## Directive
Turn the lines of the items into a numbered list, running from the line containing "The width and height of the screenshot is (1210, 497)." through the end of the items. Both ends are included. Skip blank lines and leave out the pictures.

## Entries for locating text and page elements

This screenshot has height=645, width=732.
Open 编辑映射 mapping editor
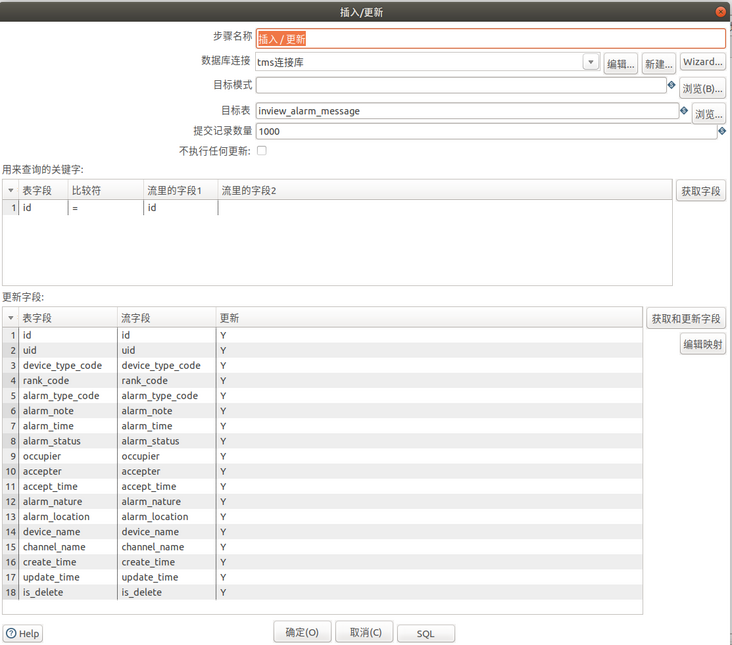coord(703,345)
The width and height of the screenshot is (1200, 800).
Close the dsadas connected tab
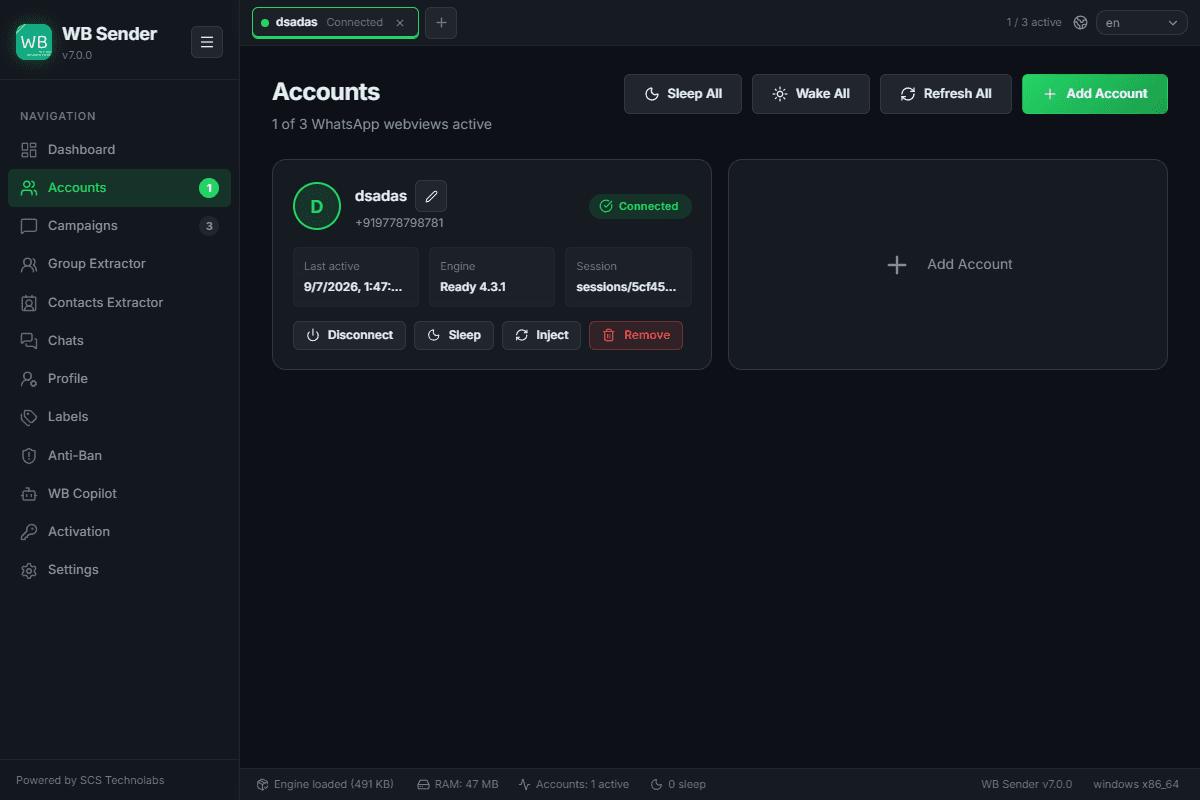pyautogui.click(x=400, y=22)
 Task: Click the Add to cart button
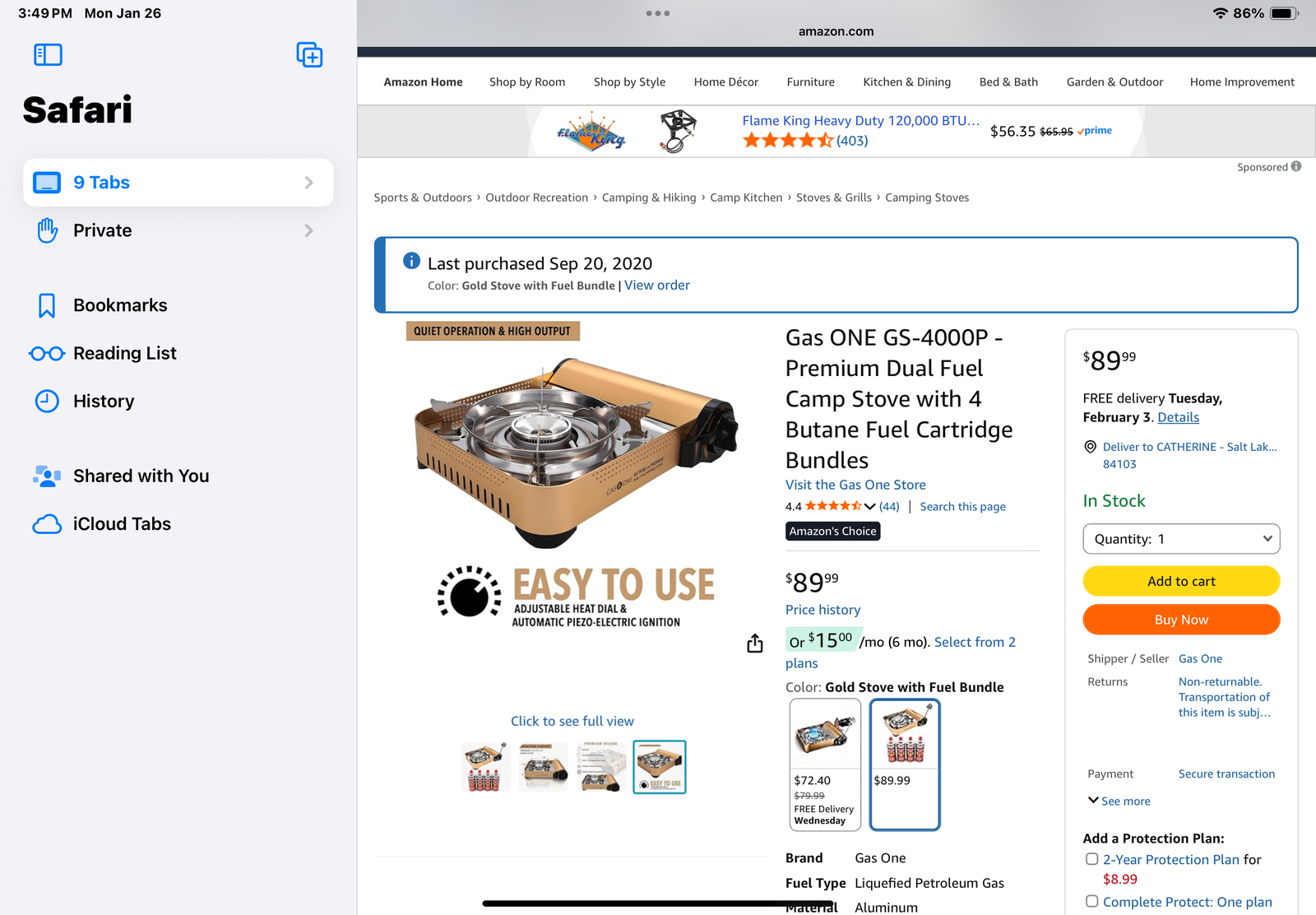[x=1181, y=581]
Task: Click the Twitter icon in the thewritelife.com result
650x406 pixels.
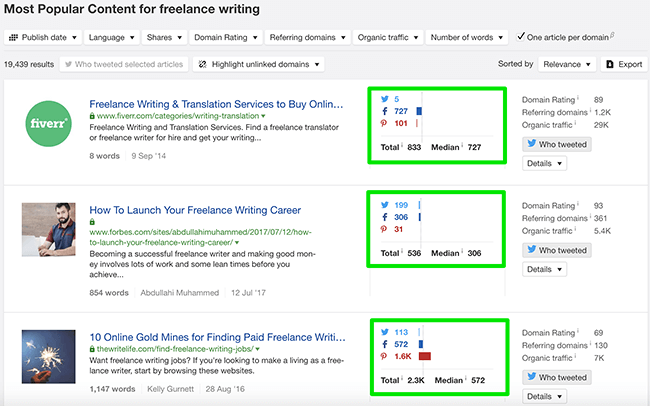Action: coord(385,332)

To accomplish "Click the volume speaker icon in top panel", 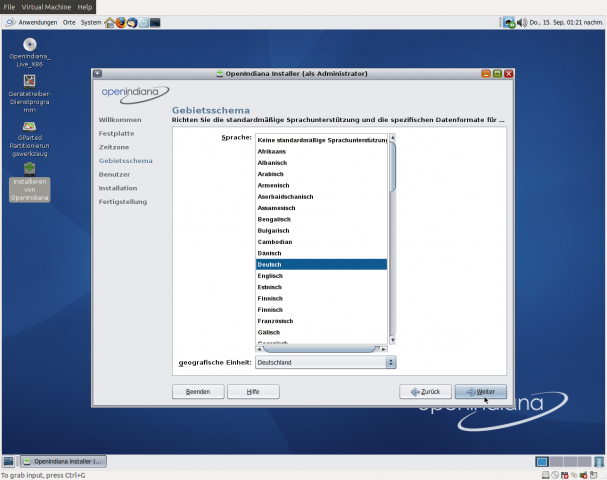I will click(524, 22).
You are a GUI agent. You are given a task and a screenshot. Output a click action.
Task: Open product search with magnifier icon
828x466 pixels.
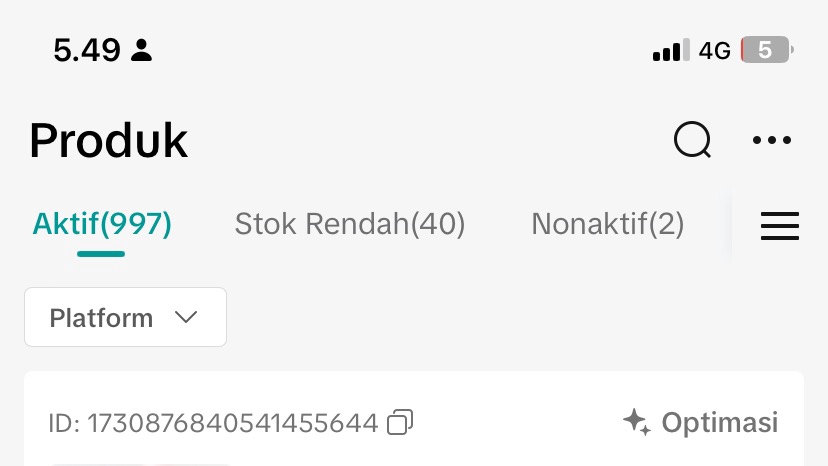point(692,140)

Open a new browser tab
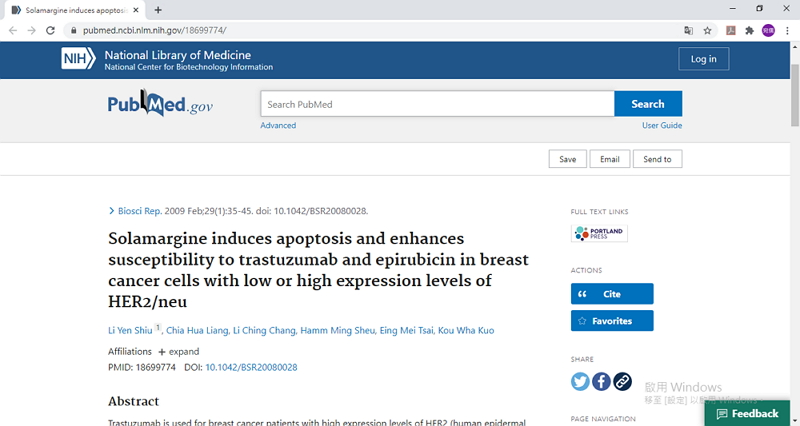pyautogui.click(x=158, y=9)
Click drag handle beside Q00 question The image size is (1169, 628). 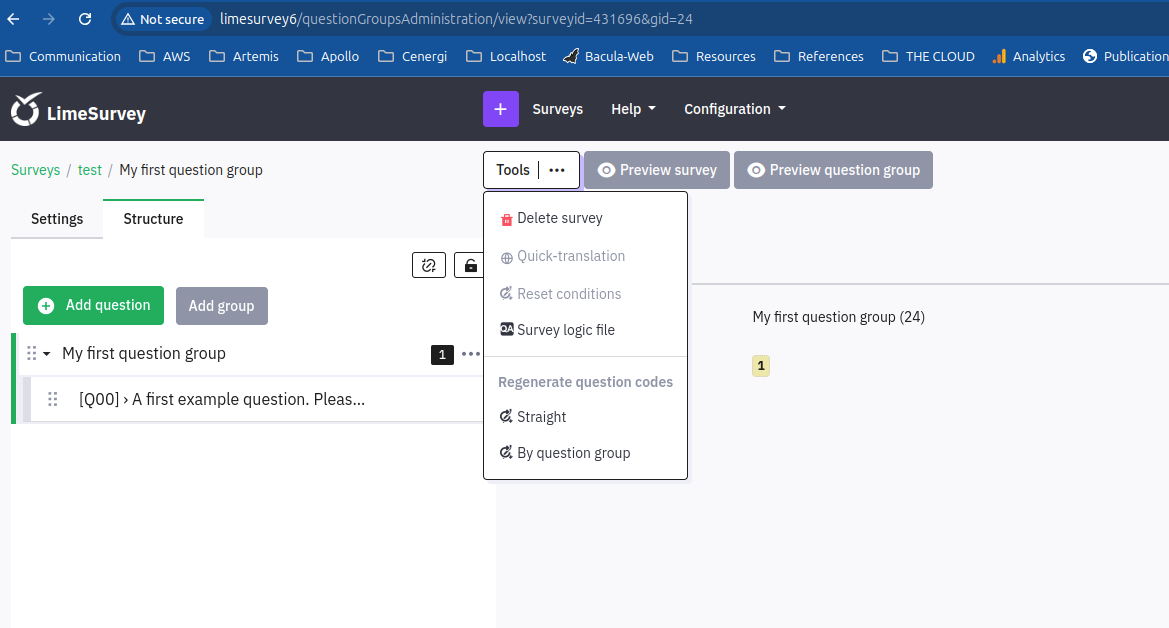point(53,399)
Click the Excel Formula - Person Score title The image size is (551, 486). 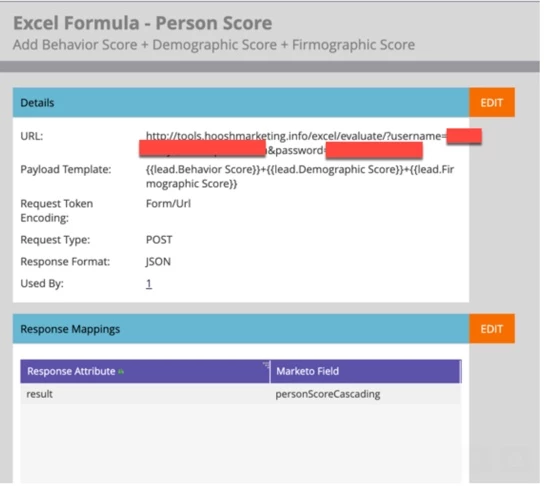tap(143, 23)
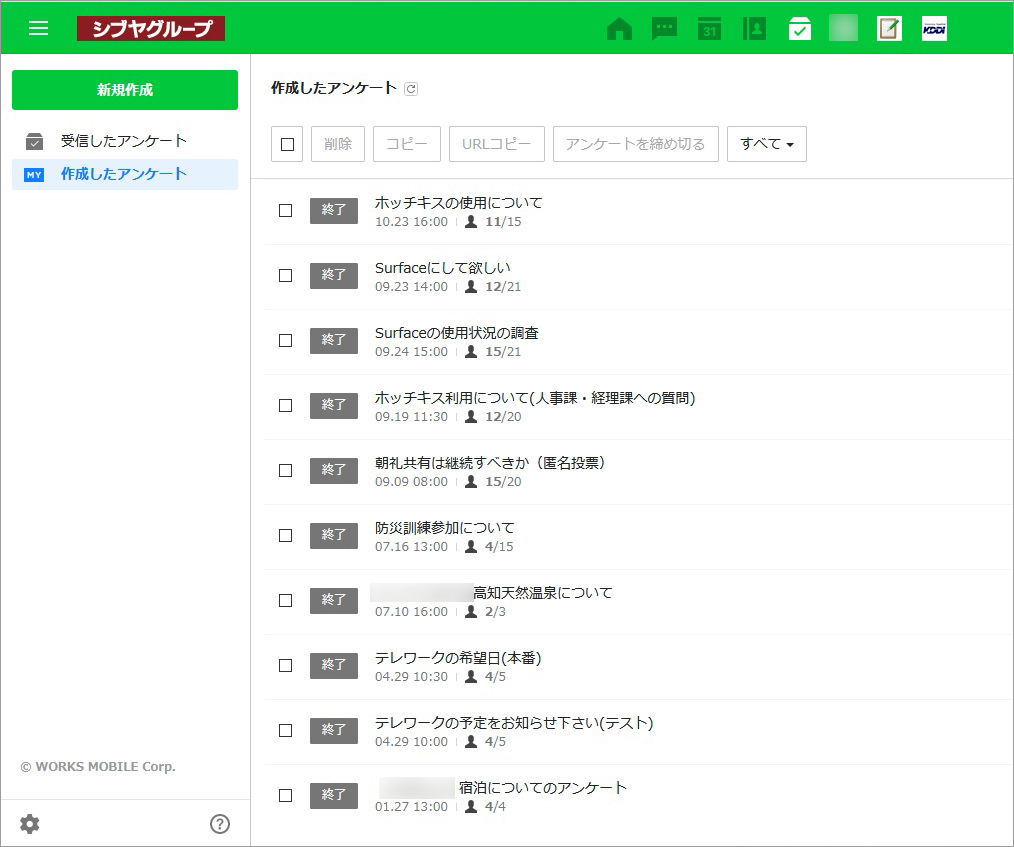
Task: Expand the すべて filter dropdown
Action: 766,144
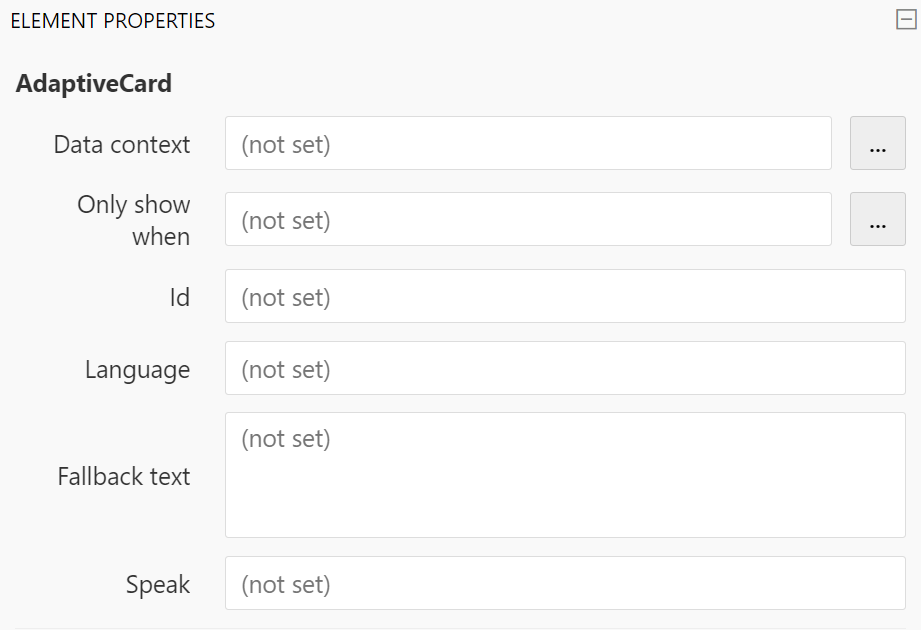This screenshot has height=630, width=921.
Task: Click inside the Data context field
Action: (x=528, y=144)
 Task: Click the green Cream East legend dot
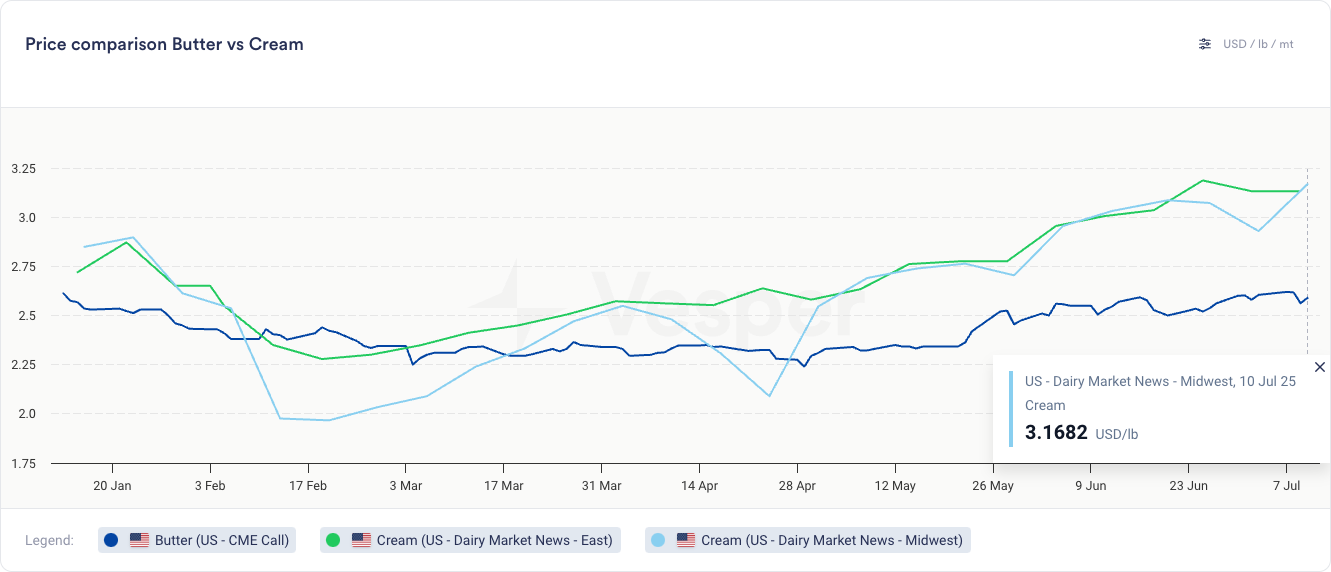333,540
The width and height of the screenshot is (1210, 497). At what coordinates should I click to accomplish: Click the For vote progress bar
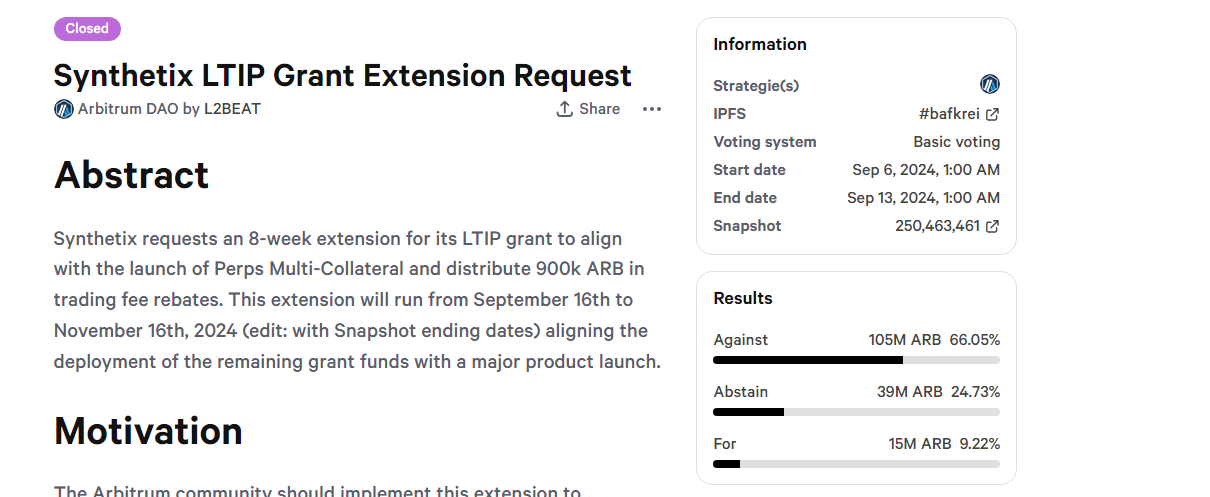tap(856, 464)
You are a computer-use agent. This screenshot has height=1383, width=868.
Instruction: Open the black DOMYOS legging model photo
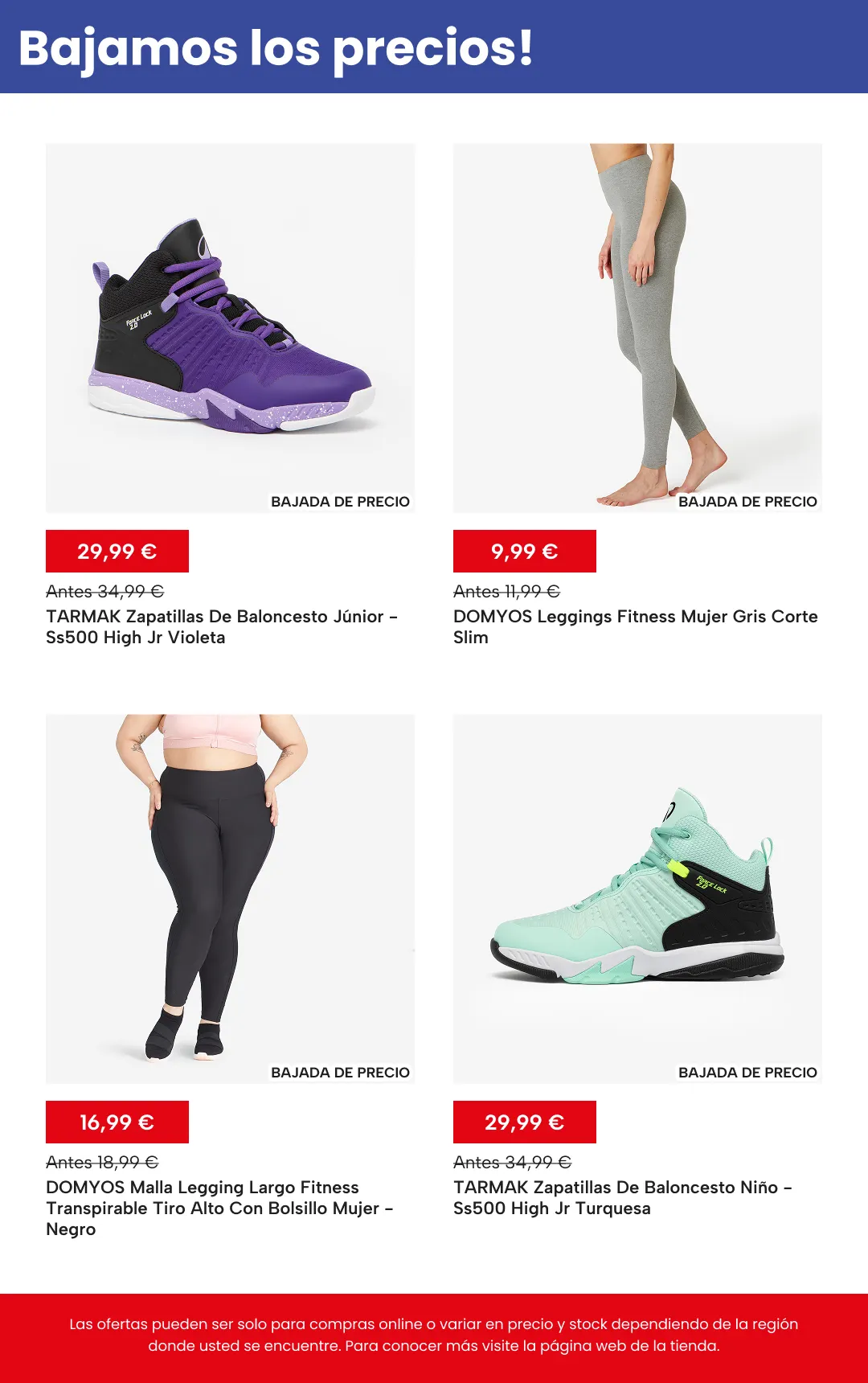(x=230, y=899)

## Complete response
1. The width and height of the screenshot is (1210, 497). At what coordinates should I click to accomplish: Click the For vote progress bar
2. tap(856, 464)
3. You are a computer-use agent. This screenshot has height=1383, width=868.
4. Instruction: Open the black DOMYOS legging model photo
5. (x=230, y=899)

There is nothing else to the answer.